How I created the rain in unreal engine Part 1: Baking Normal Maps

Yesterday I showed off dynamic animated rain on materials on objects. Today I will be showing how I created them.

First off we need normal maps. To do this I used blender and created rain splashes and drips using the built-in dynamic painting system to create ripples on a plane using a particle system as the brush.

To set this up you create a plane, go to the physics tab at the very right and add the dynamic paint modifier. Create a canvas and change the surface type setting in the dynamic paint advanced section. Then you adjust the speed to 0.5 (50%) and the play around with the samping, spring and smoothness setting to the right of it. This will change the appearance of the ripples that will be created.
Note: the plane also has to be subdivided lots because it determines the quality of the ripples.

To create the rain you add another plane, raise it above the other one as show in the picture, then to to the particles tab and add the rain. Under the emission section the number is how much rain it will create, so the higher this number is, the heavier the rain will become.

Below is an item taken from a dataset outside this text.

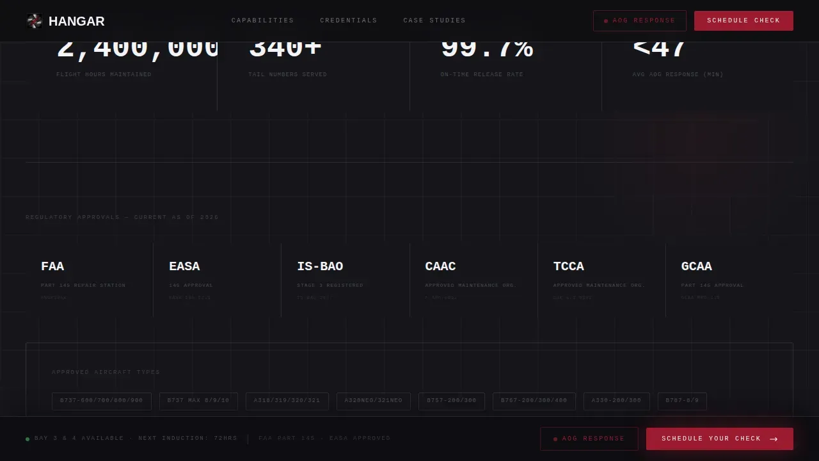Select the IS-BAO approval card
This screenshot has height=461, width=819.
tap(346, 280)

Un-check the even distribution and make sure it is set to random and not jittered as rain in real life is random. Just a bit lower under the physics section, instead of it being newtonian you want it to be a fluid and check die on hit.
Once that is done, all you need to do is to go to the physics tab and click on the dynamic paint modifier, this time create a brush and set the paint source to be the particle system you just created. Now you have a working rain splash animation.



I created a material for the splashes in cycles by using the geometry node and splitting it off in to the different colours and adding 1 to them, multiplying them by 0.5 and then, combining them , plugging it in to an emission for removing shadows and lastly connecting it to the surface output.

Lastly we are ready to bake the normals. To do this we first move the camera to the top of the plane with the splashes. To hide the plane that spawning the particles we go to the object tab and go all the way down to the bottom and in the cycles section uncheck everything, then in the hierarchy view where you see all your objects press the eye icon on the plane and this will hide it from our view while still being able to see the splashes created by it. once you have aligned the camera with the plane you then set the resolution of the camera to something like 2048x2048 and reduce it to 25% because the higher the resolution is, when we go to stitch the animation later, the tool we will use will stitch the textures together forming one large image, in my case for 512x512 bake of the normals will produce a 4k image to be used in the engine so if we were to use 2048 the final texture could easily be over 24k, which would most likely kill your computer unless you have a beefy system with 16GB or over with enough vram on you gpu! We use a single texture strip because this is what the engine takes to create animations and it could be compressed if you were to remove all the space you are not using such as the space between the puddles.

After you have exported the animation as a png sequence, you can use tools such as Leshy to stitch them together and remove the space that's not needed.